Wednesday December 3, 2008
Bogged down by negativity
MUSINGSBy MARINA MAHATHIR
We need to change our culture from a disabling one to an enabling one. But, first, we need to change those in charge of reform.
When you have children growing up, part of the challenges of parenthood is to ensure that they make their way safely in the world without being so protected that they can never be independent.
While we warn them of the many dangers out there, we also want them to be curious and creative so that they may learn to be innovative.
Incurious people or those unwilling to take risks never made great scientific discoveries or found solutions to the world’s problems.
To do that, they must have the freedom to think and to explore the world around them. They must live in an environment that nurtures that curiosity rather than suppresses it, that allows expressions of ideas rather than beats them down.
When I look around our current environment, I wonder how we are ever going to produce that kind of citizen. Every day, we are told about the great many things we cannot do, rather than what we can do.
Our emphasis is to take the same old course in life, to keep our heads down and ask no question. We think of those who see things differently, who ask awkward questions and will not take no for an answer, as aberrations, rebels or sometimes even apostates.
When Barack Obama made his victory speech, his simple message of “Yes We Can” struck a chord even with non-Americans. It was a message that was positive and full of hope. Yet some leaders are not trying to fill us with that optimism, that while times are hard we can still overcome it if we work together.
Instead, we see petty issues being made gargantuan and a constant negativism being touted. The good and the upright are the ones who sit obediently and demand nothing while the evil and the lost are those who demand answers to life’s problems and reject simplistic ones. Everything is a big no-no; life feels like a giant minefield we have to navigate, lest one wrong move results in us being blown to pieces.
How do we innovate if we constantly have to think of whether our souls can survive? What new things can we discover if we’re constantly told to take no risk?
How do we solve the big problems of the world when we are constantly being distracted by minutiae?
The polio vaccine would never have been found if Dr Jonas Salk had not discovered that injecting someone with dead poliomyelitis viruses would cause the body to produce antibodies against it.
The result of this discovery is that thousands of people all over the world were saved from this crippling disease. A few years later Dr Albert Sabin discovered the non-invasive form of immunisation by giving children polio drops.
These types of discoveries would not have happened if these two people had not used their brains to find creative solutions.

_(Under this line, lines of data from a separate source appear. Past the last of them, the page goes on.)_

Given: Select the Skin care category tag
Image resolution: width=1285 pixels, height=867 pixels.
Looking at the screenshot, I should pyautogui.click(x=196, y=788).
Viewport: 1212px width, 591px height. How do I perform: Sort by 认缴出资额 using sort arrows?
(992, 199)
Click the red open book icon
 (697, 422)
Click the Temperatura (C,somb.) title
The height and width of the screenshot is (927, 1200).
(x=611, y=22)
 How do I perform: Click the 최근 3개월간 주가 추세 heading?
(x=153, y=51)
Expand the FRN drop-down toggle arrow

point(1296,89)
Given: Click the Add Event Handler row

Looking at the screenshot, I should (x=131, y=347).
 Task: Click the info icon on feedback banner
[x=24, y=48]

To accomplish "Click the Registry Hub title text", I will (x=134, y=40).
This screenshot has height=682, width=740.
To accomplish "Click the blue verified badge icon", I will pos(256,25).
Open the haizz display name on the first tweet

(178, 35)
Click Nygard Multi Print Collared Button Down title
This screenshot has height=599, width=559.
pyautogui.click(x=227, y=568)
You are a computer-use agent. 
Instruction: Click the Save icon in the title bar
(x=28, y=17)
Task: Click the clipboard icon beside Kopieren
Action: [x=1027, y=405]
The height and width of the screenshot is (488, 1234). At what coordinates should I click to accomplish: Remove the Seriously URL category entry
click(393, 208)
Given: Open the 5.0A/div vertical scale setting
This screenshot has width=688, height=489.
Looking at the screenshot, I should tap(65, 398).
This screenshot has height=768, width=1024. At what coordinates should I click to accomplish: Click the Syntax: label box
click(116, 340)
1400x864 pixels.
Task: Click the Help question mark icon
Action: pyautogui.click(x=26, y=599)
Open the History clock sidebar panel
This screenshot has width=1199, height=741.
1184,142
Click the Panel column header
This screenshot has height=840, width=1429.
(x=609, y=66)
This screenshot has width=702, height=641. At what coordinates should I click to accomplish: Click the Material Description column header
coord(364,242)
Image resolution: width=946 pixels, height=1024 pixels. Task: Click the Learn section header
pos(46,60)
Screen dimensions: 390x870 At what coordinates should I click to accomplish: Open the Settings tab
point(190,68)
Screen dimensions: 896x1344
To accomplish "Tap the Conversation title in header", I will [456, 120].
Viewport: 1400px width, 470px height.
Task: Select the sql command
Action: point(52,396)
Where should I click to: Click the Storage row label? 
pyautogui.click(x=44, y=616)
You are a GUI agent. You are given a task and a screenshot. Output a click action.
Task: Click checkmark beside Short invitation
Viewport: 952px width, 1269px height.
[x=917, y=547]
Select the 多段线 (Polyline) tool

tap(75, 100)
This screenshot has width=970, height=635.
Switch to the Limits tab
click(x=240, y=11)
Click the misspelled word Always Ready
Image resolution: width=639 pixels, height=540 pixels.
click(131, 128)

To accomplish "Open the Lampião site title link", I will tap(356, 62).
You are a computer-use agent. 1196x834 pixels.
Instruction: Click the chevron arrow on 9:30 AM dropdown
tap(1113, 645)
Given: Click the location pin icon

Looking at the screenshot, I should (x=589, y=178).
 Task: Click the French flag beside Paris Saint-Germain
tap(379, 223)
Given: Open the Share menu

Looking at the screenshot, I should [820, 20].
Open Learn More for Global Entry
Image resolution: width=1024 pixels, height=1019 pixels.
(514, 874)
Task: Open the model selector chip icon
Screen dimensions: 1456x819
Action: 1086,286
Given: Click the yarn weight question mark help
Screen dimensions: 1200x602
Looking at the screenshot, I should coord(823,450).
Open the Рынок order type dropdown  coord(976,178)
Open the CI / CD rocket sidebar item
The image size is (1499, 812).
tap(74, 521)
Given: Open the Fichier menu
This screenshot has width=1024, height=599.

But imagine if someone had told them that they needed to get dispensation from some religious authority first or they lived in an environment where thinking of new ways to solve a problem was discouraged?
Despite 50 years of efficacy, as late as 2003, some Nigerian Muslim authorities saw it fit to make unfounded claims about the polio drops, resulting in this easily eradicable disease spreading to 12 new countries within 18 months.
How do we expect our children to find the next big thing, perhaps a cure for AIDS, when they live in such an un-nurturing environment? When the mainstays of policy are not sound and rational research but personal whims and fancies which brook no dissent from anyone else?
Perhaps that is the real reason behind our inertia regarding reforming our education system. Why should we change it to one that makes our children think, because then they will ask even more awkward questions.
Perhaps we realise that in order to reform our education system, we have to first reform those of us who are in charge of that reformation.
And those people are notoriously unwilling to do so because once that is done, it will be like opening Pandora’s Box.
Imagine, suddenly lots and lots of young people will be asking endless questions! And we might not be able to answer them, or worse, tell them they should not be asking such questions at all.
Yet, among a thousand annoying questions, there might be one really brilliant one that lets us think in a new way. By not allowing the many, we may never find that one that can change our lives for the better. What a loss that would be!
We need to change our culture from a disabling one to an enabling one. But it won’t happen if we allow the negativists to rule.